Boston 10K medal, B2VT finisher glass, Boston Dragon Boat 2nd place C Division medal |
Boston Dragon Boat Festival
Date: June 8-9, 2024
Location: Boston / Cambridge, MA
Distance: 2 x 200m Sat; 3 x 500m Sun
B2VT
Date: June 15, 2024
Location: Massachusetts, NH & VT
Distance: 142 miles
Goal Time: 12:00:00
Actual Time: 12:27:20
Boston 10K
Date: June 23, 2024
Location: Boston / Cambridge, MA
Distance: 6.2 Miles
Goal Time: 52:42
Actual Time: 54:25
“Wisdom hath builded her house,
she hath hewn out her seven pillars”
~ Proverbs 9:1
I made the right onto Exeter and
then left onto Boylston. The rain; the
heat; the humidity; the lack of running for a week – had clearly taken a
toll. But, I was still within an
acceptable pace. We crossed the Marathon
finish line and had a little more than 1 km to go. The calculations in my head said I would have
to average a 7:15 mile for my last kilometer.
(SPOILER ALERT: That wasn’t going to happen). I sped up a bit over the final stretch but
definitely didn’t put myself fulling into the red zone. Across the finish line, I got my medal from
McKenzie and headed to the DM tent for a ceremonial 9:15am Sam Adams.
Living Root getting our awards |
The Boston 10k finished up my 3 races in 3 sports in 3 weekends. I reached my B goal in each of the 3 events: Boston Dragon Boat Festival, B2VT and Boston 10K. This success was because of generally consistent generalist training over the past 6 months. Between running, lifting, cycling and paddling, I did the bare minimum to achieve my non-spectacular B Goals.
Where do I go from here?
I have about 12 weeks until my
next big block of events in September 4 events in 3 Weeks:
9/8 - Bike Not Bombs 105 miler, JP
9/14 – Spartan Beast Race, Killington
9/21 – Lake Winni Dragon Boat
Race, Alton Bay, NH
9/22 – Lone Gull 10K, Gloucester, MA
Vermont along the B2VT route |
With this in mind, I plan to build a training structure around two main goals
Training for life
Some specificity for events I am registered for. (I need to be able to run 13 trail miles with obstacles, bike 105 and paddle 4 races in a day over 3 weeks – plus Lone Gull.)

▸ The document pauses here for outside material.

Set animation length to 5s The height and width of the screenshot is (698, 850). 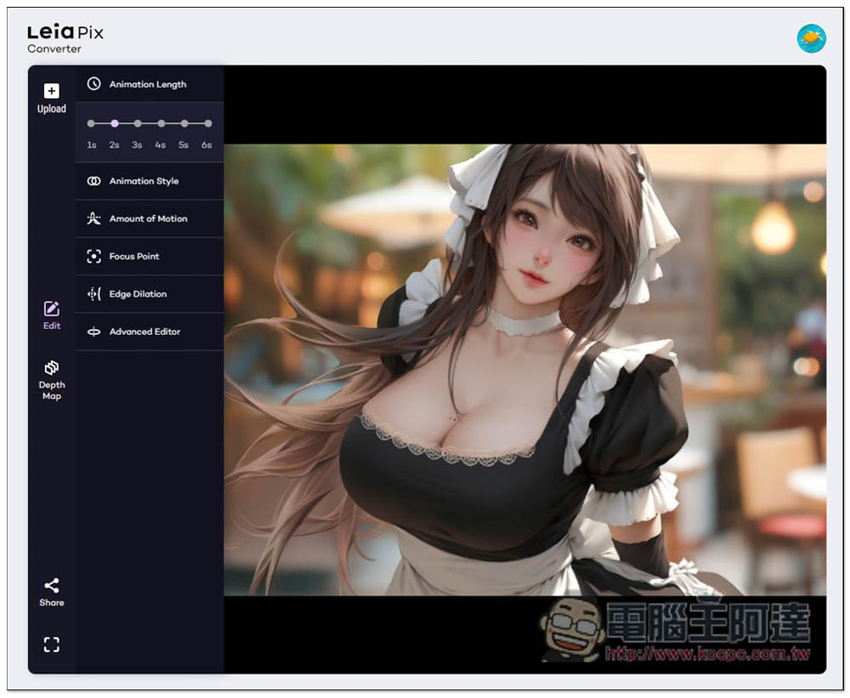pyautogui.click(x=184, y=123)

Rough Draft of 7 Pillars of
Generalist Training
I need to start somewhere. I will start with a draft using guidelines of health from DHHS while adding two more – accountability and recovery – that are required to achieve the other 5
Accountability – I need to be accountable to myself, my wife and my teammates
Strength – Commit to continued strength training
Cardiovascular Endurance – Continue and increase my running / cycling
Muscular Endurance – add more endurance strength to my workouts
Flexibility – Mobility and malleability are often limited when strength and running are practices. Need to add to this
Body Composition – cutting fat and gaining muscle. Exercise is one step of this; calories and quality thereof is another step.
Recovery – sleep better and more. Also commit to hobbies that can help relaxation.
I know many people will find the idea of slowly building a program as the lazy way out. And maybe that’s true. Maybe I’m just lying to myself. Or maybe trying to create a strong foundation, I can do this I like for longer. We’ll find out which one it is.